Molecular localisation of ferrochelatase in higher plant chloroplasts.

Within the chloroplast of higher plants, a crucial branchpoint of the tetrapyrrole synthesis pathway is the chelation of either Fe2+ to make haem, or Mg2+ for chlorophyll, catalysed by ferrochelatase or magnesium chelatase, respectively. One model that has been proposed for the control of this branchpoint, based on biochemical studies, is that the two enzymes are spatially separated within the chloroplast, ferrochelatase being exclusively in the thylakoids, while magnesium chelatase is associated with the envelope [Matringe, M., Camadro, J.-M., Joyard, J. & Douce, R. (1994) J. Biol.

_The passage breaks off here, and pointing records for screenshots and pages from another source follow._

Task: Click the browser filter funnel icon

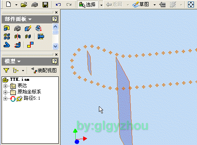Action: tap(6, 71)
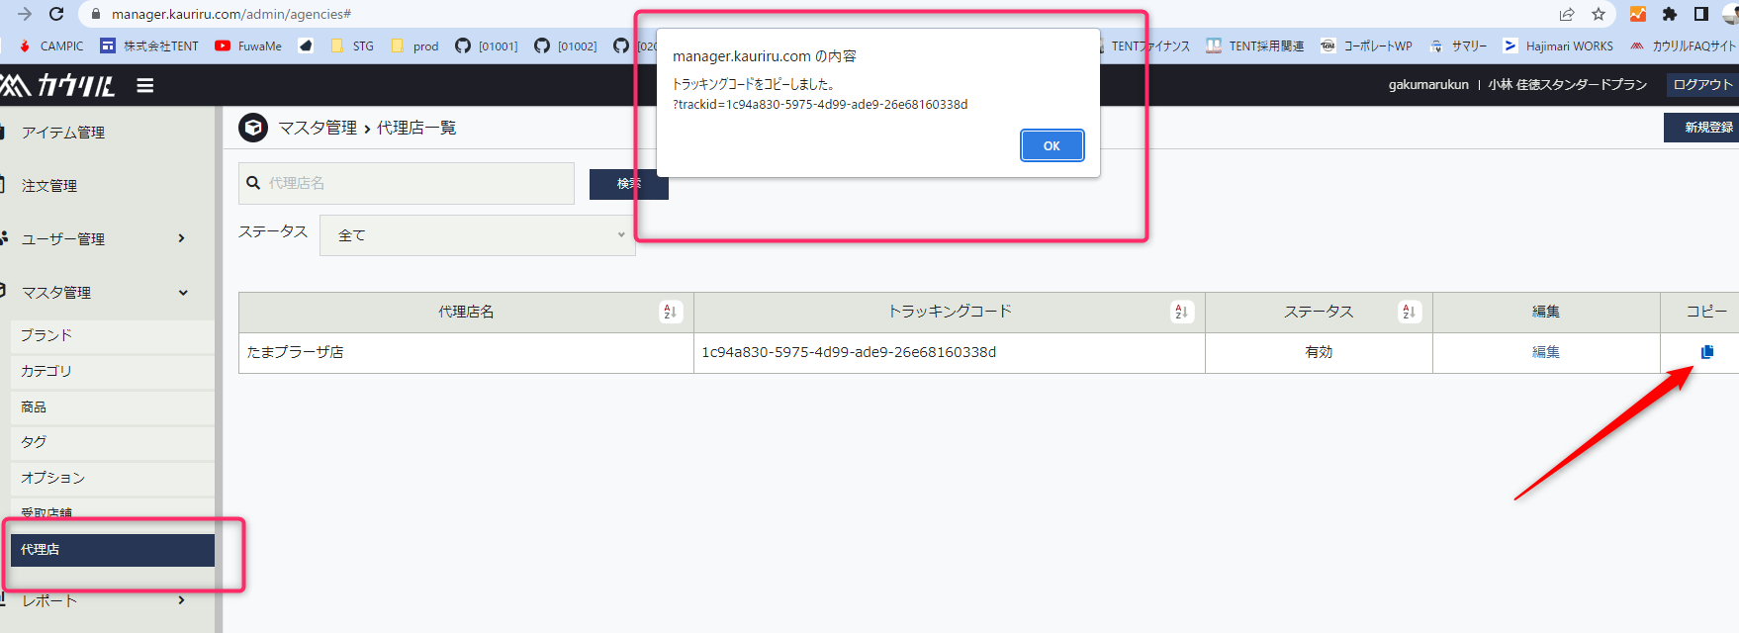The width and height of the screenshot is (1739, 633).
Task: Click the 編集 link for たまプラーザ店
Action: 1545,352
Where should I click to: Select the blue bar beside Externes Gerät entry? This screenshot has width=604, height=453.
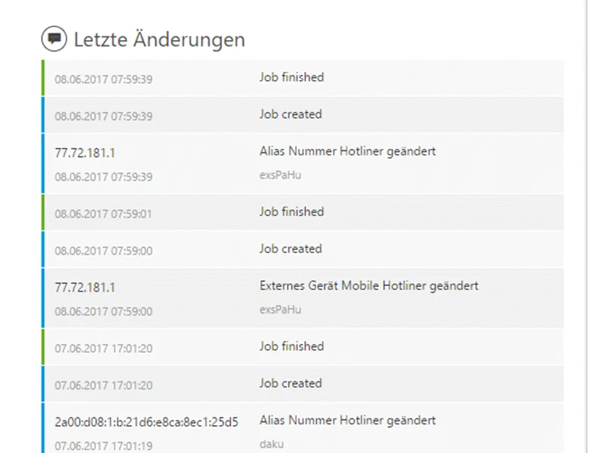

Chem. 269, 15010-15015]. We have used a sensitive molecular method to investigate this possibility. Radiolabelled precursor proteins for ferrochelatase from Arabidopsis have been imported into isolated chloroplasts. Their distribution in the different subchloroplastic fractions have then been determined, and compared with that for light-harvesting chlorophyll protein, which is exclusively thylakoidal, and the envelope-located phosphate translocator. Clear evidence for the specific association of ferrochelatase protein with both thylakoid and envelope membranes has been obtained, thus suggesting strongly that the control of the branchpoint cannot be by spatial separation of the two chelatases.